TransWikia.com

Notation for features (general notation for continuous and discrete random variables)

Data Science Asked by Yael M on January 31, 2021

I’m looking for the right notation for features from different types.
Let us say that my samples as $m$ features that can be modeled with $X_1,…,X_m$. The features Don’t share the same distribution (i.e. some categorical, some numerical, etc.). Therefore, while $X_i$ might be a continuous random variable, $X_j$ could be a discrete random variable.

Now, given a data sample $x=(x_1,…,x_m)$, I want to talk about the probability, for example, $P(X_k=x_k)<c$. But $X_k$ might be a continuous variable (i.e. the height of a person). Therefore, $P(X_k=x_k)$ will always be zero.
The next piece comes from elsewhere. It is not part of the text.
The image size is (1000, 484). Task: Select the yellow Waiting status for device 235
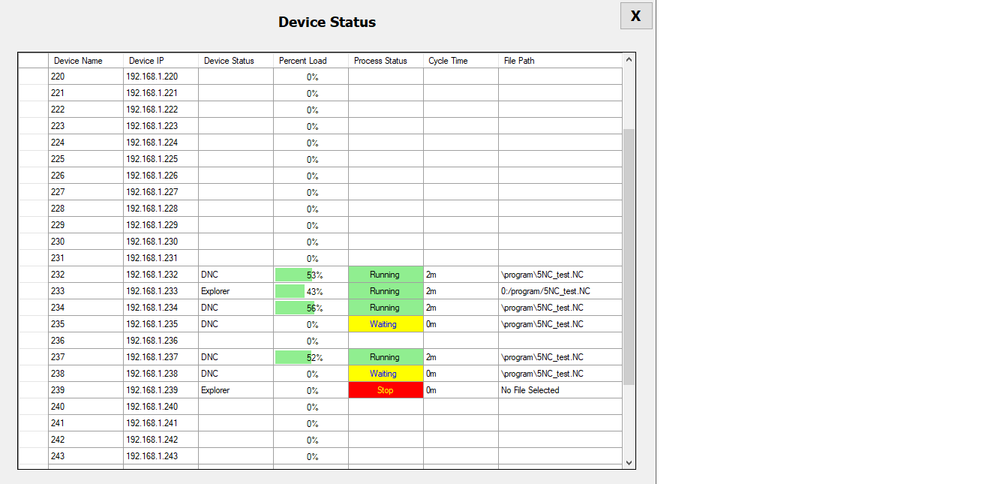[386, 324]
However, it can also be a discrete variable (i.e. categorical feature or number of kids).

I’m looking for a notation that is equivalent to $P(X_k=x_k)$ but can work for both continuous and discrete random variables.

2 Answers

As far as I am concerned, there is no distinction between a continuous and a discrete variable when it comes to notation. So $P(X_k=x_k)$ is perfectly fine for either.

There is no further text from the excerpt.